*Written request*
Reproduce word for word the lines of data below, starting at the line containing "Select the Tether" and ending with the line containing "Switch to the", both lines included.

Records from a data source
>>>>>

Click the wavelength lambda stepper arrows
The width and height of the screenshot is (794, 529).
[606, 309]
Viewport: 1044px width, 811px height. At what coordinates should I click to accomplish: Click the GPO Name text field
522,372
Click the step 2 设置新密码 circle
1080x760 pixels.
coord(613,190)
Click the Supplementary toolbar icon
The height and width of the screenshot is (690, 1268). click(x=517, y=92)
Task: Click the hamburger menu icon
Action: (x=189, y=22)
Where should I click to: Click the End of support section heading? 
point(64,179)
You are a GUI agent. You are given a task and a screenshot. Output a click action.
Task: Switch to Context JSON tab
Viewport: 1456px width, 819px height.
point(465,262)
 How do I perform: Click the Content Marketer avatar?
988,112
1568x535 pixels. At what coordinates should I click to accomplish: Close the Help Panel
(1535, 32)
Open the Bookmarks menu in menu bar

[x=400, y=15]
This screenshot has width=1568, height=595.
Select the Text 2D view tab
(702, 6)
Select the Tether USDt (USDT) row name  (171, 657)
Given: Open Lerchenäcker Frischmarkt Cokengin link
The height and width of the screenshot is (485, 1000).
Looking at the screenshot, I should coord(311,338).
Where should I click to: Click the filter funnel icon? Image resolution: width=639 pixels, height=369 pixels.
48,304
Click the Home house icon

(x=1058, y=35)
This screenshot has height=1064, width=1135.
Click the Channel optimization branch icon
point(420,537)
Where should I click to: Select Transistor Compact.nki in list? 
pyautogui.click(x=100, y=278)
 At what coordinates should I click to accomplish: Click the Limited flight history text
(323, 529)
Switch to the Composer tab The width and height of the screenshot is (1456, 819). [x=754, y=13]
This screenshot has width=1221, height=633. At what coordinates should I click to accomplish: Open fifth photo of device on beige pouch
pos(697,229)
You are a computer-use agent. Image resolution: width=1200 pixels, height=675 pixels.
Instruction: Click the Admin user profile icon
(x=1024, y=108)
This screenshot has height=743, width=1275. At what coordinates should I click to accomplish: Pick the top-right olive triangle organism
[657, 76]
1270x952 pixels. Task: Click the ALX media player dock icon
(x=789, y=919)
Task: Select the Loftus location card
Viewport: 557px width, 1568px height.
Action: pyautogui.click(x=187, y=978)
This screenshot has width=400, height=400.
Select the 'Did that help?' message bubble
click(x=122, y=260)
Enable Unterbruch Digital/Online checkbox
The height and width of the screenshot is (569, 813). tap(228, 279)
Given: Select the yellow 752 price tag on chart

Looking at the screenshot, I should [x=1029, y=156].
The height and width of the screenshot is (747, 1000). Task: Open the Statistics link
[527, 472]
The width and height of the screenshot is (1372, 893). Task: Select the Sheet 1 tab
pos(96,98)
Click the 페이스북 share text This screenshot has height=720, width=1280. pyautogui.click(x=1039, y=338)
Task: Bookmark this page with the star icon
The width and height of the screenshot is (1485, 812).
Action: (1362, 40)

<<<<<

*Finished task*
Select the Tether USDt (USDT) row name  (171, 657)
Given: Open Lerchenäcker Frischmarkt Cokengin link
The height and width of the screenshot is (485, 1000).
Looking at the screenshot, I should coord(311,338).
Where should I click to: Click the filter funnel icon? Image resolution: width=639 pixels, height=369 pixels.
48,304
Click the Home house icon

(x=1058, y=35)
This screenshot has height=1064, width=1135.
Click the Channel optimization branch icon
point(420,537)
Where should I click to: Select Transistor Compact.nki in list? 
pyautogui.click(x=100, y=278)
 At what coordinates should I click to accomplish: Click the Limited flight history text
(323, 529)
Switch to the Composer tab The width and height of the screenshot is (1456, 819). [x=754, y=13]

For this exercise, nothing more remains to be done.